Is it possible to include other fields in the top level term aggregation

I'm doing an aggregation on devices and calculating a metric on each. Is there a way to include other fields for the device in that top bucket like id, city, state? Each document in the vn-aggr index has those fields in it.

{
  "size": 0,
  "query": {
    "bool": {
      "must": [
        {
          "range": {
            "dttm": {
              "gte": "now-24h",
              "lte": "now"
            }
          }
        }
      ]
    }
  },
  "aggs": {
    "resources": {
      "terms": {
        "field": "displayname.keyword",
        "size": 10
      },
      "aggs": {
        "90_inpeak": {
          "percentiles": {
            "field": "inpeak_util",
            "percents": [
              90
            ]
          }
        }
      }
    }
  }
}

The result is:

{
  "took" : 21687,
  "timed_out" : false,
  "_shards" : {
    "total" : 1,
    "successful" : 1,
    "skipped" : 0,
    "failed" : 0
  },
  "hits" : {
    "total" : 17984980,
    "max_score" : 0.0,
    "hits" : [ ]
  },
  "aggregations" : {
    "resources" : {
      "doc_count_error_upper_bound" : 0,
      "sum_other_doc_count" : 17939432,
      "buckets" : [
        {
          "key" : "c4a24244_utp ethernet (10/100)",
          "doc_count" : 378,
          "90_inpeak" : {
            "values" : {
              "90.0" : 0.01721082963049412
            }
          }
        },
        {
          "key" : "c0a24244_utp ethernet (10/100)",
          "doc_count" : 360,
          "90_inpeak" : {
            "values" : {
              "90.0" : 0.004095323150977492
            }
          }
        },.....

Is there a way to include those identifiers in the term bucket like:

        {
          "key" : "c4a24244_utp ethernet (10/100)",
          "resourceid" : "1234",
          "city" : "Houston",
          "state" : "TX",
          "doc_count" : 378,
          "90_inpeak" : {
            "values" : {
              "90.0" : 0.01721082963049412
            }
          }
        },

You can use the "top hits" aggregation to do this

Perfect, thanks Joe. However, when I include the _id value, I'm getting this warning. I'm not real sure what it is telling me. I'm on v 6.8 but we're migrating to 7.x soon.

GET vn-aggr/_search
{
  "size": 0,
  "query": {
    "bool": {
      "must": [
        {
          "range": {
            "dttm": {
              "gte": "now-4h",
              "lte": "now"
            }
          }
        }
      ]
    }
  },
  "aggs": {
    "resources": {
      "terms": {
        "field": "displayname.keyword",
        "size": 10
      },
      "aggs": {
        "top_flds": {
          "top_hits": {
            "docvalue_fields": [
              "_id"
              ], 
            "_source": {
              "includes": [
                "syslocation",
                "tz-name",
                "a_device_hostname",
                "a_device_ip",
                "ifspeed",
                "resourceidelk"
              ]
            },
            "size": 1
          }
        },
        "avg_inpeak": {
          "avg": {
            "field": "inpeak_util"
          }
        },

#! Deprecation: There are doc-value fields which are not using a format. The output will change in 7.0 when doc value fields get formatted based on mappings by default. It is recommended to pass [format=use_field_mapping] with a doc value field in order to opt in for the future behaviour and ease the migration to 7.0: [_id]

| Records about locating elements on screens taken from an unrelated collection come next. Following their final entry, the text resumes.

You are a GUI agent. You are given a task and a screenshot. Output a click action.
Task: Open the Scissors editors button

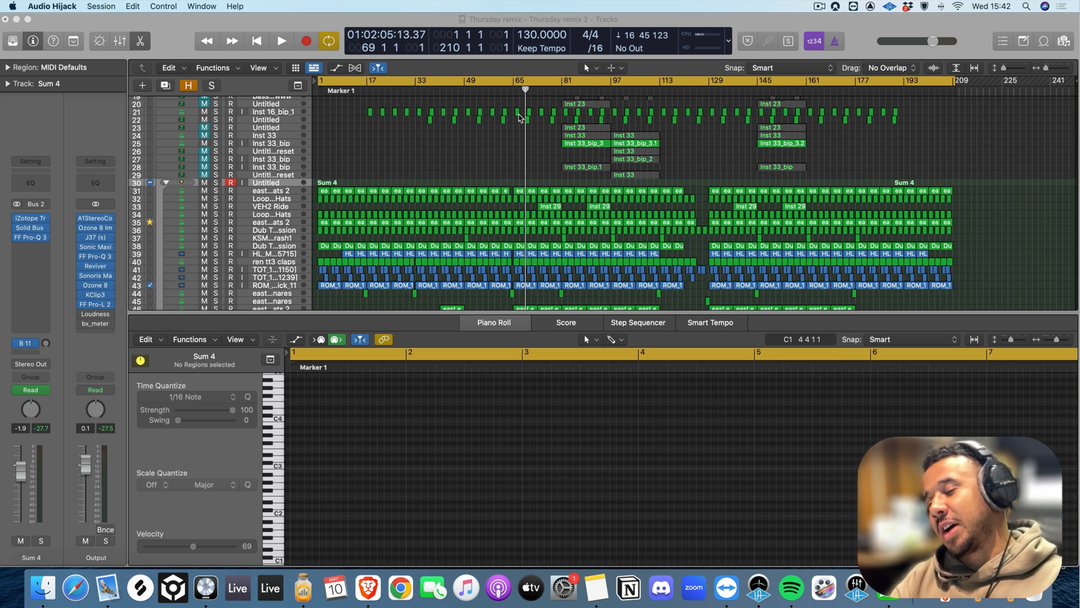(x=140, y=41)

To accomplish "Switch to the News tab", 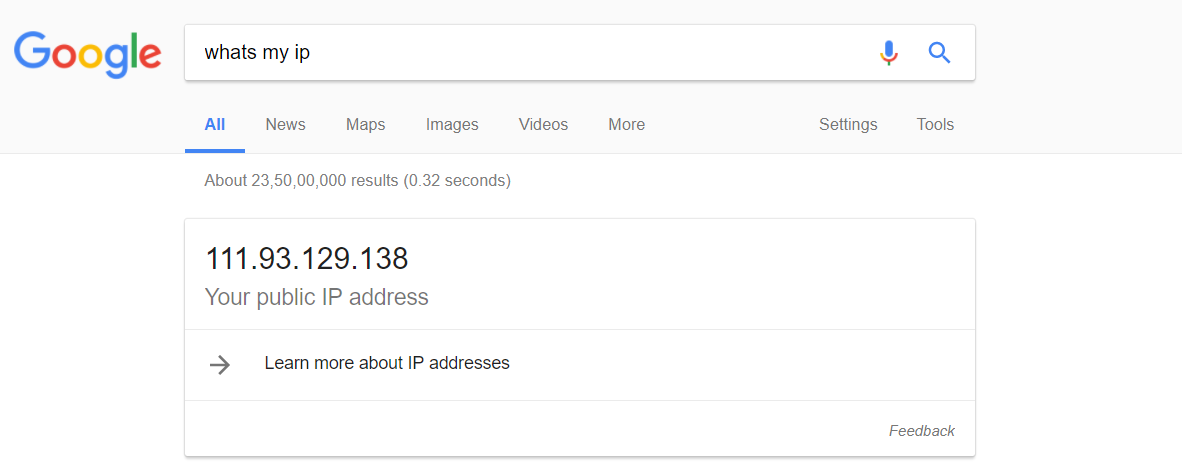I will 285,125.
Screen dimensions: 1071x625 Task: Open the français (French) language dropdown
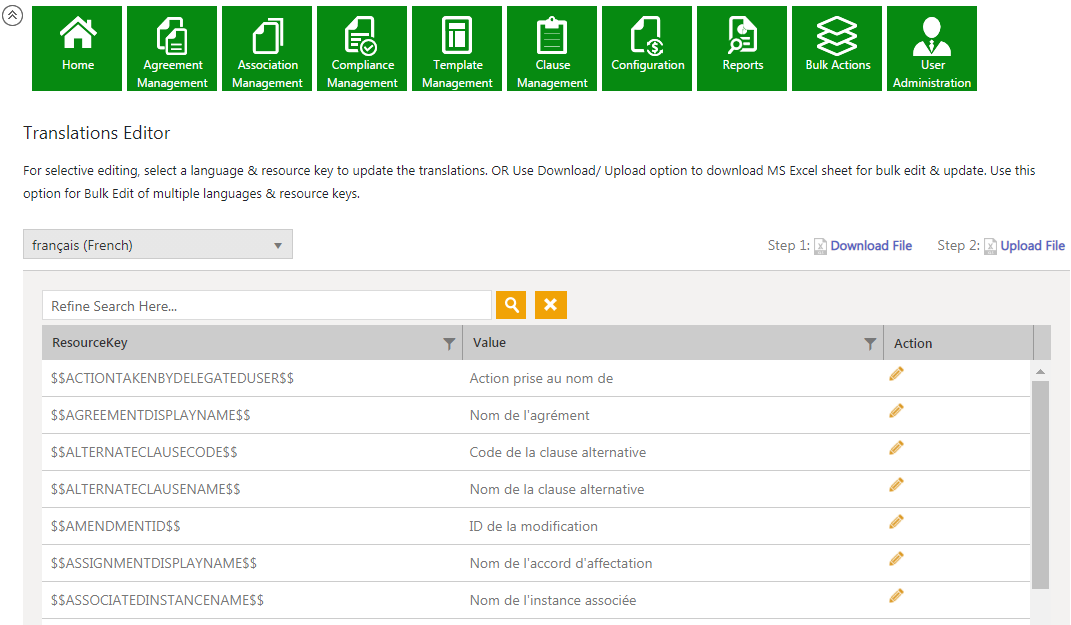(158, 245)
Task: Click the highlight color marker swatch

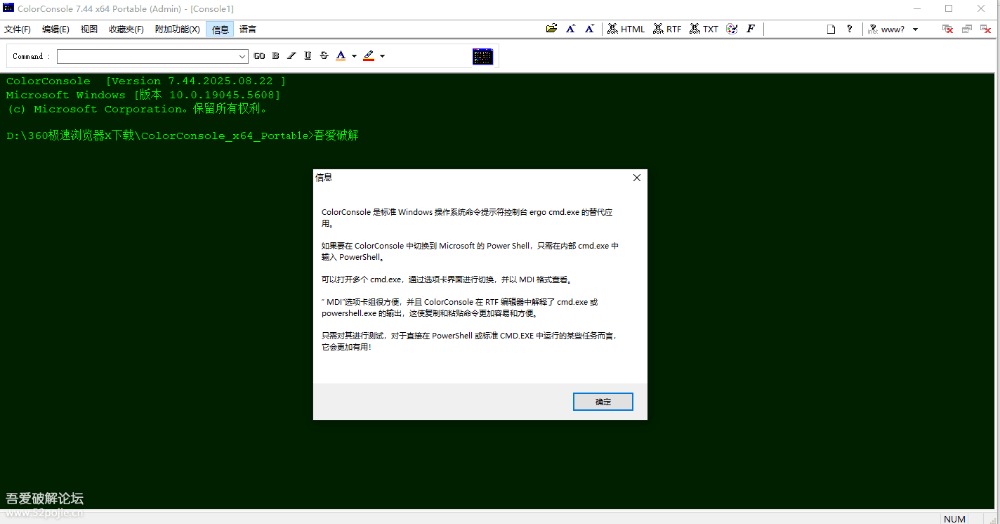Action: pos(369,56)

Unfortunately I'm not an expert on Elasticsearch - I know _id behaves weird in a bunch of places, not sure about this one in particular. I think it's worth opening a separate post in the Elasticsearch forum Elasticsearch - Discuss the Elastic Stack

OK. Thanks Joe

This topic was automatically closed 28 days after the last reply. New replies are no longer allowed.